When she visited the facility there were four full-time staff, and six years in, it held fifty fish: “Depending on how you look at things, this is a lot of pupfish—fifteen more than the total population on earth in 2013—or not very many.”
(Remember the worst conservation metaphor in the world? Well, Kolbert calculates that the entire population of pupfish in the real Devil’s Hole weighs less than 100g. Pupfish are not helping tilt that scale.)
Kolbert is the master of the implicit question: Is it worth it? Or, What doesn’t happen, so that this does? Or, How long can this go on? To be clear, I don’t find myself asking if it’s financially “worth it.” I’m not interested in improving the prospects for alfalfa farming. I am firmly on Team Pupfish. But the sense of looming trade-offs is inescapable. The losses are already vast, and they have begun to trigger yet more losses. We can’t save it all. So how do we decide what to save?
For decades, conservation debates have spiraled around the question of competing values. Ecocentrism vs anthropocentrism; “wise use” vs commercial bans; human livelihoods vs species preservation; ‘charismatic megafauna’ vs scaly, less marketable creatures. These debates are still relevant. Today there is a greater pressure to focus on habitat protection, and stronger criticism of campaigns anointing one species for salvation. Somewhere in between, conservationists moot ‘umbrella species’, ‘keystone species’, and ‘apex predators’ as justifiable targets, whose survival either allows them to create the conditions for the survival of other species, or is itself only possible if the food chain it relies on retains its integrity, each link a species whose own fate is connected to many others.
But as Susan Sontag said, the most interesting answers destroy the question.

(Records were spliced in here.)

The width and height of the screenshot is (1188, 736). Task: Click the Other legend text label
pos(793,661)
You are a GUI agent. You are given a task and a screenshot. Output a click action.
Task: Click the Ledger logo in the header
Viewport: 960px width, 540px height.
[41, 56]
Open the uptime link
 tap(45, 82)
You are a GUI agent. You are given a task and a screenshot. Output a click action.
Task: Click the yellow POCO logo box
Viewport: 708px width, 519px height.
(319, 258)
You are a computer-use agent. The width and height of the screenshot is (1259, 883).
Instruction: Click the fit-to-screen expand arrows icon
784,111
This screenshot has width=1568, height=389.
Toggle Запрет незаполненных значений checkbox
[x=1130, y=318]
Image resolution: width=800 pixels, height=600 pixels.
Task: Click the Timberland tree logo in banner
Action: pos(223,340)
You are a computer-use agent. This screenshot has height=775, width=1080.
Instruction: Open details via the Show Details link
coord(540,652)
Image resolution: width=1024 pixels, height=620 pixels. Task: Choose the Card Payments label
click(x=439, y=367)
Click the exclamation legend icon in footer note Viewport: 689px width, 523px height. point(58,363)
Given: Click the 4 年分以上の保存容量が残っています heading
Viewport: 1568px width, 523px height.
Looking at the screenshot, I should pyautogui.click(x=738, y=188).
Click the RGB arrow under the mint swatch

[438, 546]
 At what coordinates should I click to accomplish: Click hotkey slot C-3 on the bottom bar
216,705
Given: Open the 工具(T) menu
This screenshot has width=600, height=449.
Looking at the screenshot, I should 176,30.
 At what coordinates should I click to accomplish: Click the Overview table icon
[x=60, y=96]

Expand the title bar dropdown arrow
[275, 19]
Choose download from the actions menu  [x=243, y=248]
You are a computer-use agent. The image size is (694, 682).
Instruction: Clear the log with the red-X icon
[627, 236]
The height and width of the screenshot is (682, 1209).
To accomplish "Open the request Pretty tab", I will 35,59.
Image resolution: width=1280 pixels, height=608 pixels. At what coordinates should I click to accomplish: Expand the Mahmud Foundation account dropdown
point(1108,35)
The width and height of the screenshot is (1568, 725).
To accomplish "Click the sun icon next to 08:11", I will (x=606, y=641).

Debates like “Do we promote ecosystem conservation, or do we save single species?” look increasingly like cultural practices from a more innocent time. In the world we inhabit now, there is no way of returning a landscape to a state that is not anthropogenically altered. Can a rebounded pupfish population simply be returned to Devil’s Hole and left to its own devices? Replenishing an aquifer can take centuries, and the rest of the pupfish’s environment—air temperature, rainfall patterns, prospects for prey and predators—is also changing.
More than just the inevitability of change and loss, what the issue of “Stockholm species” brings into focus is the burden of assuming control. When conservation interventions are not just extreme, but perpetual, then each investment in time and resources grows heavier to bear. As the hard choices multiply, we are heading towards an angry politics of triage, and a chronic pathological condition: the neurosis of constant intervention.
Who would the protagonists of that condition be? The old narrative structures are a poor fit for this new territory, leagues away from the “preservation ethic” that established many of the world’s oldest national parks, and well beyond the animating debates of the current conservation movement. It strikes me that, not for the first time, humans who want to protect the natural world are faced with a narrative absence, a plot without characters. We will need a better way to understand our role: something more instructive than “repentant persecutor,” and more honest than “conserver.”